## Task details
Pictures stay out; everything else from the first line of the entries down through the line with "Click SD card icon beside KATI2" gets copied exactly.
════════════════════
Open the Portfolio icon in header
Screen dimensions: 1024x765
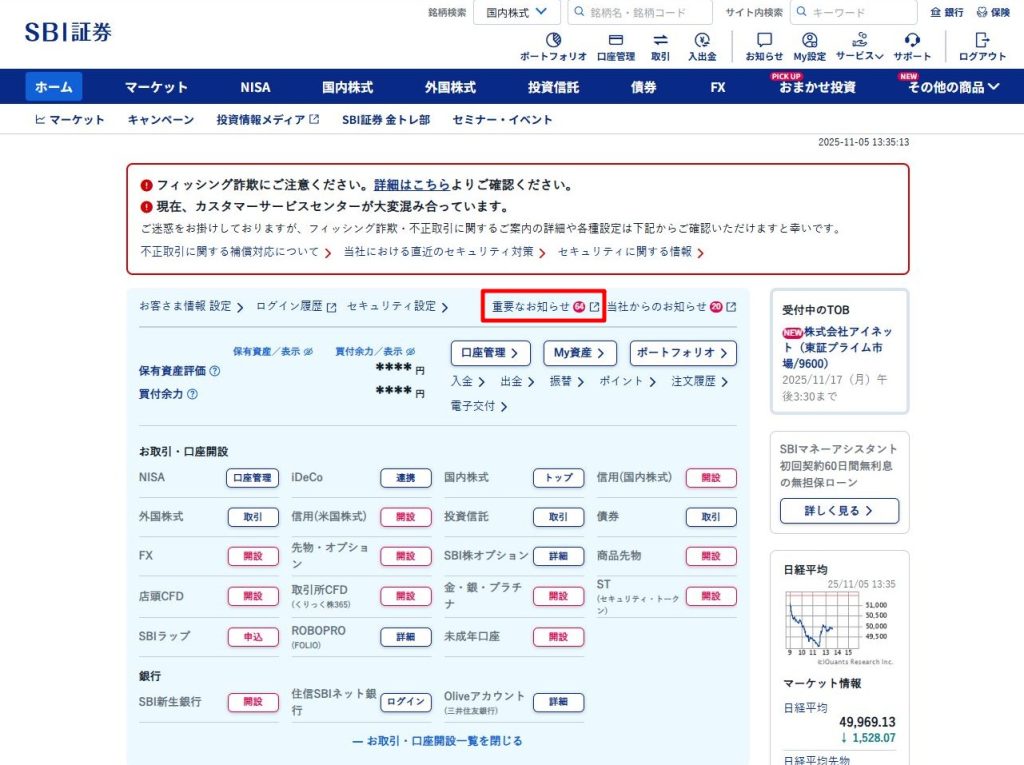coord(553,41)
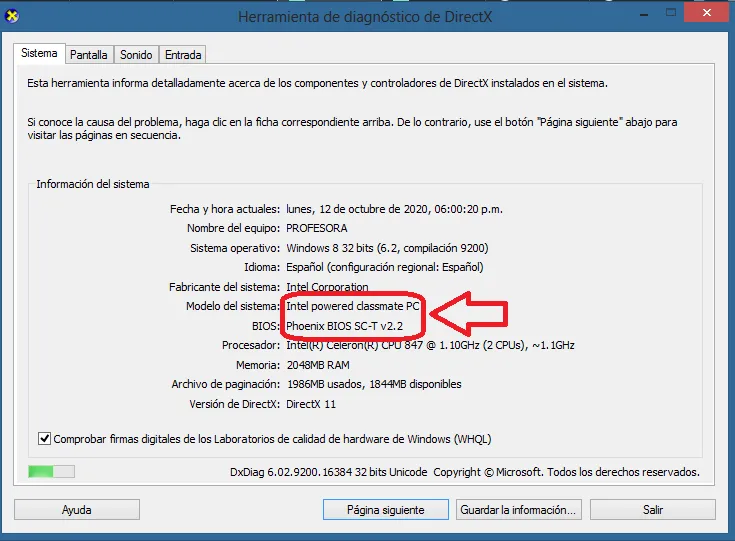Open the Sonido tab
Image resolution: width=735 pixels, height=541 pixels.
point(137,55)
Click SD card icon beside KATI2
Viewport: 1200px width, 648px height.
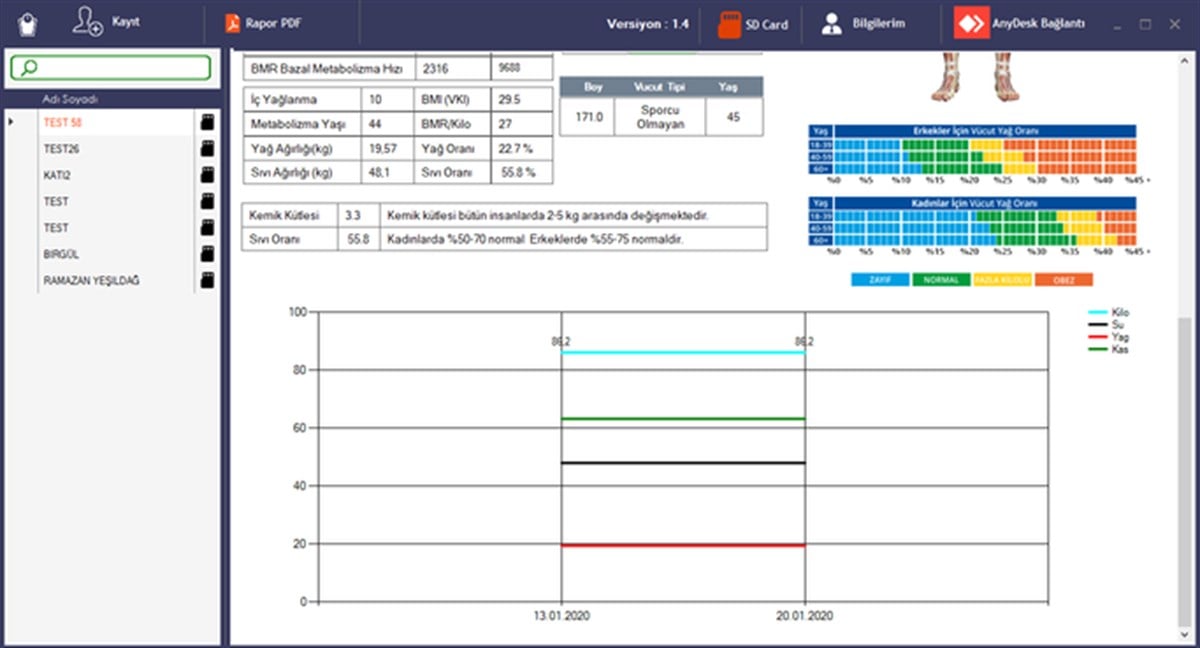[207, 175]
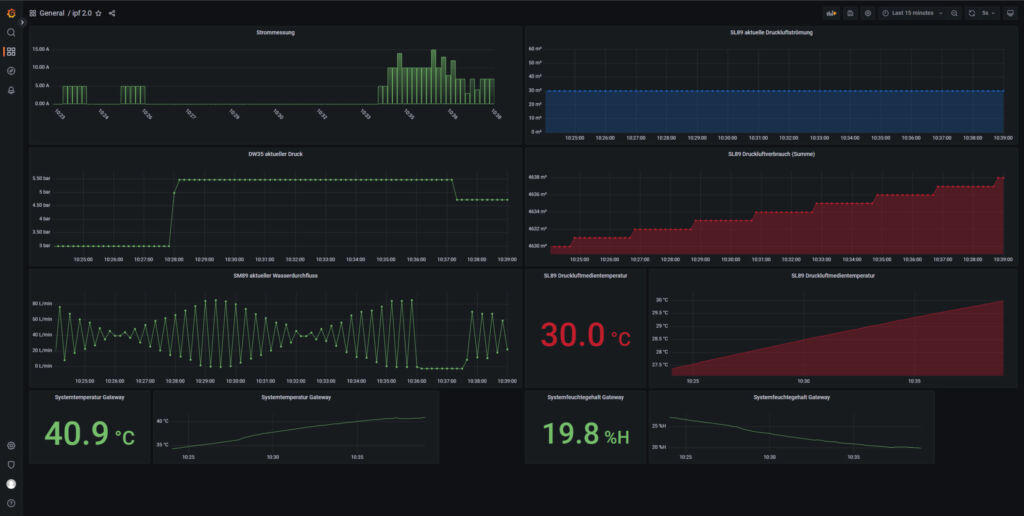Open the Help question mark icon

coord(11,502)
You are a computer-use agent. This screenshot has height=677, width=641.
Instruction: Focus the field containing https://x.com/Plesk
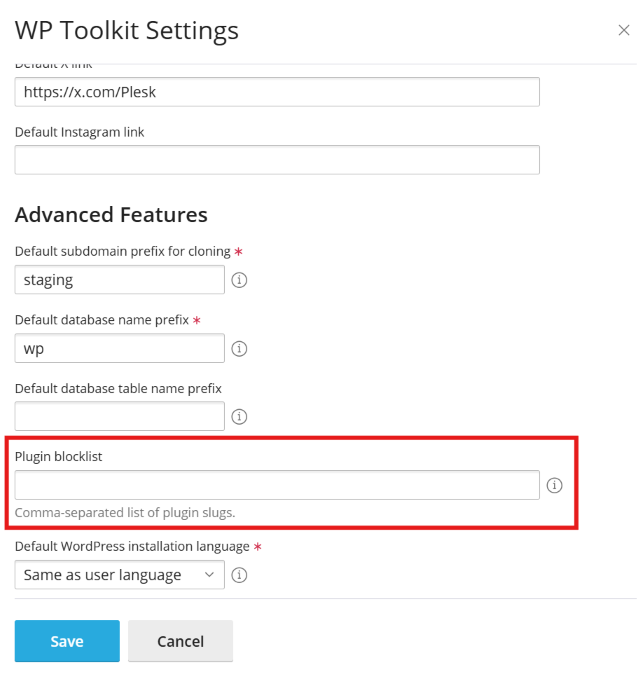point(277,92)
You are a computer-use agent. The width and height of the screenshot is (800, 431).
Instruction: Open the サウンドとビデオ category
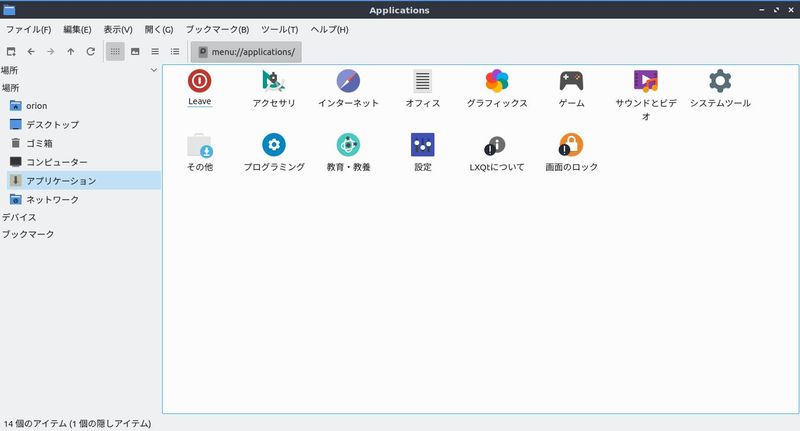[646, 81]
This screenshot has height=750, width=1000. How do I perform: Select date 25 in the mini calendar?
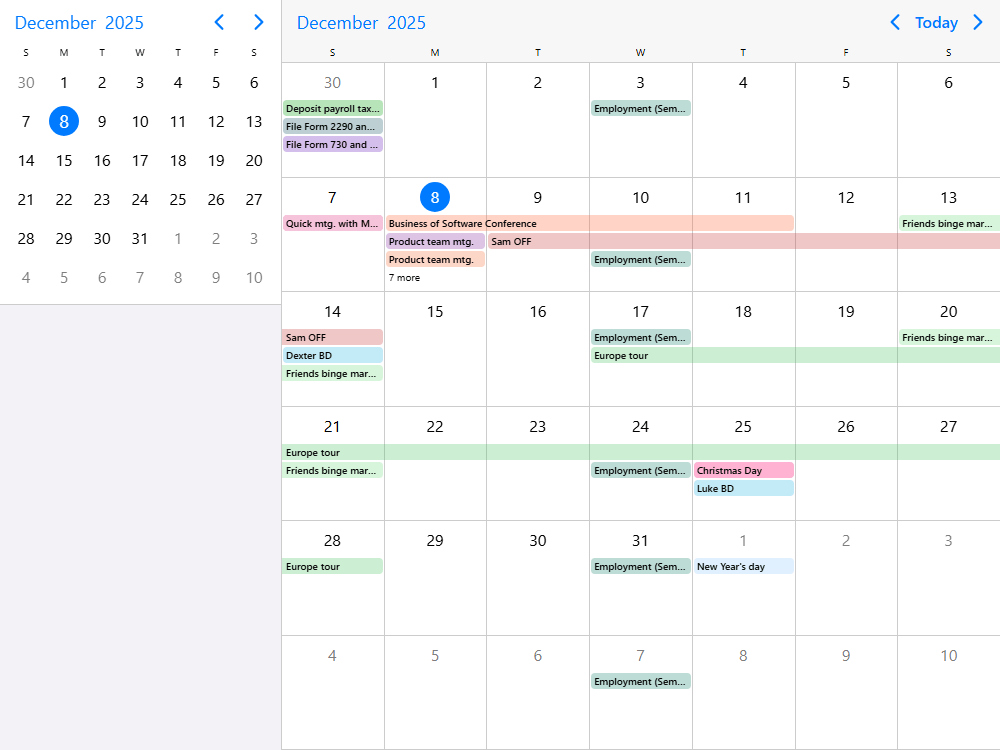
════════════════════
## Completed task
Open the Portfolio icon in header
Screen dimensions: 1024x765
coord(553,41)
Open the Sonido tab
Image resolution: width=735 pixels, height=541 pixels.
point(137,55)
Click SD card icon beside KATI2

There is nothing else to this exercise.